== WHAT NEEDS TO BE DONE ==
Below are several entries. Transcribe exactly those lines that fall from the one with "Open the Popular photos link" through the one with "Open settings gear", end lines included.

== INFORMATION SHOWN ==

-=-=-

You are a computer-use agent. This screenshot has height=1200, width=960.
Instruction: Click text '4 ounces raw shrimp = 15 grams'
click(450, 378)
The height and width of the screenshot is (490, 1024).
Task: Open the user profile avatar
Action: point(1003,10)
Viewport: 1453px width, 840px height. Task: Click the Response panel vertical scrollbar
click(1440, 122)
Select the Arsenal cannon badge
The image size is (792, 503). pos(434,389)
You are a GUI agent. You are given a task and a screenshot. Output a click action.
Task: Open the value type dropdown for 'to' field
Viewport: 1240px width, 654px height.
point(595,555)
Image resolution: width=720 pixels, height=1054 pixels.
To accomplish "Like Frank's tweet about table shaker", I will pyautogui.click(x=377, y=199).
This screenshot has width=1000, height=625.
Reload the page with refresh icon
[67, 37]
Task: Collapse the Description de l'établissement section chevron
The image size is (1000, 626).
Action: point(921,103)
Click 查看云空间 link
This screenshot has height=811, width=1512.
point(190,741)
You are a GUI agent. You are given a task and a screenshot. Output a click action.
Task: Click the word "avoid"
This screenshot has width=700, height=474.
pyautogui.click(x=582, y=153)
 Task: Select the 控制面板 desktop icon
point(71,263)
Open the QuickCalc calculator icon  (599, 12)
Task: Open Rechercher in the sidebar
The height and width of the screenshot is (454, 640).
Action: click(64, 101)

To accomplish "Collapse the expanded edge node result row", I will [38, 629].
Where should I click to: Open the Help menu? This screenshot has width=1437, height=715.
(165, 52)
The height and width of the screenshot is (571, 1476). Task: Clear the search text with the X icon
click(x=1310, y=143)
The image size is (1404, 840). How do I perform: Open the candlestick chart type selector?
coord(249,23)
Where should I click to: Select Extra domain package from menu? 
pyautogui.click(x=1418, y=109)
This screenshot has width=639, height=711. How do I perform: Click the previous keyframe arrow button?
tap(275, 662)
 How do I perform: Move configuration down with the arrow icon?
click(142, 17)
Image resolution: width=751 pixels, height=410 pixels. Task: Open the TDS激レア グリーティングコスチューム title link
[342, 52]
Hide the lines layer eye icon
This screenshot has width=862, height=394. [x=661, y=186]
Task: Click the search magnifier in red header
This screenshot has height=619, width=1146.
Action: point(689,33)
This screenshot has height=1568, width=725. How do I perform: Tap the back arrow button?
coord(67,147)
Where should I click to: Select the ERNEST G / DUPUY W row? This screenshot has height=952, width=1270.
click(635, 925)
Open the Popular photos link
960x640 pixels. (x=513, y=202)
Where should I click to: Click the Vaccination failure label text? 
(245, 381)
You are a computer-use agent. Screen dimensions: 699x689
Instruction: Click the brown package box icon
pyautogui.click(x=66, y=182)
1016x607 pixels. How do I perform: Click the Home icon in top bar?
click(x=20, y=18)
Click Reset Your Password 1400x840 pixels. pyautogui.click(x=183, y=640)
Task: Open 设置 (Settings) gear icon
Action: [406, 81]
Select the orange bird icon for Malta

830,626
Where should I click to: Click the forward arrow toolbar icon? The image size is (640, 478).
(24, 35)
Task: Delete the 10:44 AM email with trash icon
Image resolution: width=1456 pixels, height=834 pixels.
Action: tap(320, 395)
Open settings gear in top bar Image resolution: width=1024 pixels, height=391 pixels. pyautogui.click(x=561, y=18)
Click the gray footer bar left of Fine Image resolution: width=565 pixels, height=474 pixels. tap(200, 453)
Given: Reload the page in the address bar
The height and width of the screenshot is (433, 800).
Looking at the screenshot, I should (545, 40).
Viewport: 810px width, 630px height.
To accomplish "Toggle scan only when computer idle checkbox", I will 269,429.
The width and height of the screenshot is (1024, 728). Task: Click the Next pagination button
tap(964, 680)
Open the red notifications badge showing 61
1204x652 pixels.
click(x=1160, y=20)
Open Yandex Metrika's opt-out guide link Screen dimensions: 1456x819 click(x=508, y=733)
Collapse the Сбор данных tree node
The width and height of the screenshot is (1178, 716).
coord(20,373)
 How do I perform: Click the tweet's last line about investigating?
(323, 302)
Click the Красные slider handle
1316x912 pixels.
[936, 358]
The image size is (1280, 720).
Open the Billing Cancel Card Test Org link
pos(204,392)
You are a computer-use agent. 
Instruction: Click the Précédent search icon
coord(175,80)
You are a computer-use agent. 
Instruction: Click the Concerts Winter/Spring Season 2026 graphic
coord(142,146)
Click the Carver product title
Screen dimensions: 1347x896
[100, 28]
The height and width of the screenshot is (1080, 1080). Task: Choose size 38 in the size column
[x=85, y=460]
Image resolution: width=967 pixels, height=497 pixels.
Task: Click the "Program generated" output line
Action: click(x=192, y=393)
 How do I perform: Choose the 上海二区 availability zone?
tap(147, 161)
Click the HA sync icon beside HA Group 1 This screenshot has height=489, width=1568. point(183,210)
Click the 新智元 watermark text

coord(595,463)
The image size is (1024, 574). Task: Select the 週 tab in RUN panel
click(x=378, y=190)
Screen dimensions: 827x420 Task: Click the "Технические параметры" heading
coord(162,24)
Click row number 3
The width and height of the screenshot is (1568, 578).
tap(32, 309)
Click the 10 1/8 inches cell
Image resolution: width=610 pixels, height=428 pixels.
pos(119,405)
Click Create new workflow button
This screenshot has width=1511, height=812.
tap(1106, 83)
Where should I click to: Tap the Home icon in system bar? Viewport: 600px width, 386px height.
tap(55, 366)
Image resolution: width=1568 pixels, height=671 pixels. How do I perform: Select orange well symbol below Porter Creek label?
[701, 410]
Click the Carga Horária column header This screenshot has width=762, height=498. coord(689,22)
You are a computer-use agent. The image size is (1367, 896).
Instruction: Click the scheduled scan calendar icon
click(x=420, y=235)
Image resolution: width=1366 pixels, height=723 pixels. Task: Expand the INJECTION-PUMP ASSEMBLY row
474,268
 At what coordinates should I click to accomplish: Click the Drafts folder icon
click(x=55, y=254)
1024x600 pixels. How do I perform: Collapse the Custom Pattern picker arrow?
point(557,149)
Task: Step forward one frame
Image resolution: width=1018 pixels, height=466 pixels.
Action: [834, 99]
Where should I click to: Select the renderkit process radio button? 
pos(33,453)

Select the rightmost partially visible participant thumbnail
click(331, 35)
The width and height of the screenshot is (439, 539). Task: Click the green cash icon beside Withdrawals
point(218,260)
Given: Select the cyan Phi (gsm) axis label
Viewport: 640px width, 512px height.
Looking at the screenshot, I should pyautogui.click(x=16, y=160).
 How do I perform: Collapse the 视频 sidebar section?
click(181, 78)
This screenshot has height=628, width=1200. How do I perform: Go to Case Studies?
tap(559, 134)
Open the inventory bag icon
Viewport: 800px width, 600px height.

-=-=-

== ANSWER TO THIS EXERCISE ==
Open the Popular photos link
960x640 pixels. (x=513, y=202)
Where should I click to: Click the Vaccination failure label text? 
(245, 381)
You are a computer-use agent. Screen dimensions: 699x689
Instruction: Click the brown package box icon
pyautogui.click(x=66, y=182)
1016x607 pixels. How do I perform: Click the Home icon in top bar?
click(x=20, y=18)
Click Reset Your Password 1400x840 pixels. pyautogui.click(x=183, y=640)
Task: Open 设置 (Settings) gear icon
Action: [406, 81]
Select the orange bird icon for Malta

830,626
Where should I click to: Click the forward arrow toolbar icon? The image size is (640, 478).
(24, 35)
Task: Delete the 10:44 AM email with trash icon
Image resolution: width=1456 pixels, height=834 pixels.
Action: tap(320, 395)
Open settings gear in top bar Image resolution: width=1024 pixels, height=391 pixels. pyautogui.click(x=561, y=18)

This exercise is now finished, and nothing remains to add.